**BRIEF**
Update all of the data below by changing every instance of "dropdown" to "drop-down list" and leaving everything else as it is.

# SOURCE MATERIAL start

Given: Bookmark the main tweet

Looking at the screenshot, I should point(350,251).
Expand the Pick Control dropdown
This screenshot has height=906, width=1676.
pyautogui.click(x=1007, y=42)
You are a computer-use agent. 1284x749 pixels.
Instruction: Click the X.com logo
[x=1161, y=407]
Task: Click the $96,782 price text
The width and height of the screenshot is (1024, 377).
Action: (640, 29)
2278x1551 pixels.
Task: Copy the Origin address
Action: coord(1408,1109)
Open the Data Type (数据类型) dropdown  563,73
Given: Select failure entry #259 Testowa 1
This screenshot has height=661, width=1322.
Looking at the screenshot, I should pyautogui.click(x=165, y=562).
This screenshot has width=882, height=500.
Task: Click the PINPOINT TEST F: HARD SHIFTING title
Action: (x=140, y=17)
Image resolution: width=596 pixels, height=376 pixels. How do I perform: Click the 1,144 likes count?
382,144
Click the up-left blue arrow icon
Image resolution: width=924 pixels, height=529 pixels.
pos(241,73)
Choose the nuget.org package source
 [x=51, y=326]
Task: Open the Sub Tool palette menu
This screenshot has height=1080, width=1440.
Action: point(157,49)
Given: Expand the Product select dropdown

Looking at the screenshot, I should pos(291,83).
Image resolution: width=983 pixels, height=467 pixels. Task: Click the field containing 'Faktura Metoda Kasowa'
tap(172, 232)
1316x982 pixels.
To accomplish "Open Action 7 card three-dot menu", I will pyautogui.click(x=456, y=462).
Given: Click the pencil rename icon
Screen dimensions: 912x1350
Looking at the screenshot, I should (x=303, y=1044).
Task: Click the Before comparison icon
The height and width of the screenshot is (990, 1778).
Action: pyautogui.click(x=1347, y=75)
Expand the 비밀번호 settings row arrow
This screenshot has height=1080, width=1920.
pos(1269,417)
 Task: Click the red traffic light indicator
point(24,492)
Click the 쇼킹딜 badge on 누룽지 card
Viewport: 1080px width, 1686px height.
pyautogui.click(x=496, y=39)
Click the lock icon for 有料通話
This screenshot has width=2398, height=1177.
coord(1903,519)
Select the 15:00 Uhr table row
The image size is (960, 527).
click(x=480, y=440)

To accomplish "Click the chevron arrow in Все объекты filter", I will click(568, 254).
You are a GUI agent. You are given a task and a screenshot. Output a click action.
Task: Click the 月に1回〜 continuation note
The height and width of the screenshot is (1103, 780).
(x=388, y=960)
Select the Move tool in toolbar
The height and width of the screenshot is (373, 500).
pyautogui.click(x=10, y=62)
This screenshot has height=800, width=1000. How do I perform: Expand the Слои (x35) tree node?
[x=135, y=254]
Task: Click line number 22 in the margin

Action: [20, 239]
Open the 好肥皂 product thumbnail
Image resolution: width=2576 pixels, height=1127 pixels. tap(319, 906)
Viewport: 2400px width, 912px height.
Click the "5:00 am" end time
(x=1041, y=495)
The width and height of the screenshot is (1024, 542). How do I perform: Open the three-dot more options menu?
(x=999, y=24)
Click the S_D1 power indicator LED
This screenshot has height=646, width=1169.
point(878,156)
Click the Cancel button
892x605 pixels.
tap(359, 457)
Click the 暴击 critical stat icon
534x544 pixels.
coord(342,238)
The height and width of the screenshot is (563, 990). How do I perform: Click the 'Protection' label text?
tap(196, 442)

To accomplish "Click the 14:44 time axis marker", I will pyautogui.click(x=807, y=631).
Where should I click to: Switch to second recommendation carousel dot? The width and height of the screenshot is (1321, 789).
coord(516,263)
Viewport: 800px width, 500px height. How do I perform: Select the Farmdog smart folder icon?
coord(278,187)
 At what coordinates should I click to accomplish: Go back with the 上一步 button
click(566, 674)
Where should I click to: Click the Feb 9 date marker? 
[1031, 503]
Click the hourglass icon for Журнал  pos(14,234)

# SOURCE MATERIAL end

**COMPLETE OUTPUT**
Given: Bookmark the main tweet

Looking at the screenshot, I should point(350,251).
Expand the Pick Control drop-down list
This screenshot has height=906, width=1676.
pyautogui.click(x=1007, y=42)
You are a computer-use agent. 1284x749 pixels.
Instruction: Click the X.com logo
[x=1161, y=407]
Task: Click the $96,782 price text
The width and height of the screenshot is (1024, 377).
Action: (640, 29)
2278x1551 pixels.
Task: Copy the Origin address
Action: coord(1408,1109)
Open the Data Type (数据类型) drop-down list  563,73
Given: Select failure entry #259 Testowa 1
This screenshot has height=661, width=1322.
Looking at the screenshot, I should pyautogui.click(x=165, y=562).
This screenshot has width=882, height=500.
Task: Click the PINPOINT TEST F: HARD SHIFTING title
Action: (x=140, y=17)
Image resolution: width=596 pixels, height=376 pixels. How do I perform: Click the 1,144 likes count?
382,144
Click the up-left blue arrow icon
Image resolution: width=924 pixels, height=529 pixels.
pos(241,73)
Choose the nuget.org package source
 [x=51, y=326]
Task: Open the Sub Tool palette menu
This screenshot has height=1080, width=1440.
Action: point(157,49)
Given: Expand the Product select drop-down list

Looking at the screenshot, I should pos(291,83).
Image resolution: width=983 pixels, height=467 pixels. Task: Click the field containing 'Faktura Metoda Kasowa'
tap(172, 232)
1316x982 pixels.
To accomplish "Open Action 7 card three-dot menu", I will pyautogui.click(x=456, y=462).
Given: Click the pencil rename icon
Screen dimensions: 912x1350
Looking at the screenshot, I should (x=303, y=1044).
Task: Click the Before comparison icon
The height and width of the screenshot is (990, 1778).
Action: pyautogui.click(x=1347, y=75)
Expand the 비밀번호 settings row arrow
This screenshot has height=1080, width=1920.
pos(1269,417)
 Task: Click the red traffic light indicator
point(24,492)
Click the 쇼킹딜 badge on 누룽지 card
Viewport: 1080px width, 1686px height.
pyautogui.click(x=496, y=39)
Click the lock icon for 有料通話
This screenshot has width=2398, height=1177.
coord(1903,519)
Select the 15:00 Uhr table row
The image size is (960, 527).
click(x=480, y=440)

To accomplish "Click the chevron arrow in Все объекты filter", I will click(568, 254).
You are a GUI agent. You are given a task and a screenshot. Output a click action.
Task: Click the 月に1回〜 continuation note
The height and width of the screenshot is (1103, 780).
(x=388, y=960)
Select the Move tool in toolbar
The height and width of the screenshot is (373, 500).
pyautogui.click(x=10, y=62)
This screenshot has height=800, width=1000. How do I perform: Expand the Слои (x35) tree node?
[x=135, y=254]
Task: Click line number 22 in the margin

Action: [20, 239]
Open the 好肥皂 product thumbnail
Image resolution: width=2576 pixels, height=1127 pixels. tap(319, 906)
Viewport: 2400px width, 912px height.
Click the "5:00 am" end time
(x=1041, y=495)
The width and height of the screenshot is (1024, 542). How do I perform: Open the three-dot more options menu?
(x=999, y=24)
Click the S_D1 power indicator LED
This screenshot has height=646, width=1169.
point(878,156)
Click the Cancel button
892x605 pixels.
tap(359, 457)
Click the 暴击 critical stat icon
534x544 pixels.
coord(342,238)
The height and width of the screenshot is (563, 990). How do I perform: Click the 'Protection' label text?
tap(196, 442)

To accomplish "Click the 14:44 time axis marker", I will pyautogui.click(x=807, y=631).
Where should I click to: Switch to second recommendation carousel dot? The width and height of the screenshot is (1321, 789).
coord(516,263)
Viewport: 800px width, 500px height. How do I perform: Select the Farmdog smart folder icon?
coord(278,187)
 At what coordinates should I click to accomplish: Go back with the 上一步 button
click(566, 674)
Where should I click to: Click the Feb 9 date marker? 
[1031, 503]
Click the hourglass icon for Журнал  pos(14,234)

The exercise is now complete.